• [What the task requires]: Reproduce the entries exactly and omit the pictures.

..........

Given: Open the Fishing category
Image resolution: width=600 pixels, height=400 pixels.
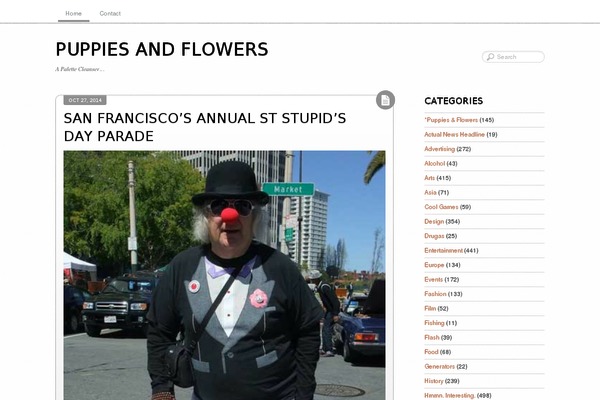Looking at the screenshot, I should [x=434, y=323].
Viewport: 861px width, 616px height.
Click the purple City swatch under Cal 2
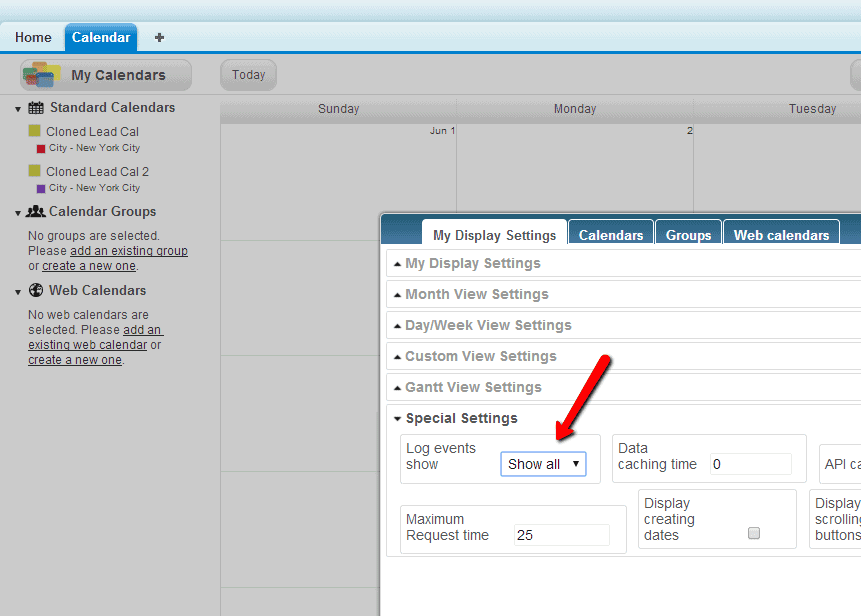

..........

• [Answer to this task]:
Given: Open the Fishing category
Image resolution: width=600 pixels, height=400 pixels.
Looking at the screenshot, I should [x=434, y=323].
Viewport: 861px width, 616px height.
Click the purple City swatch under Cal 2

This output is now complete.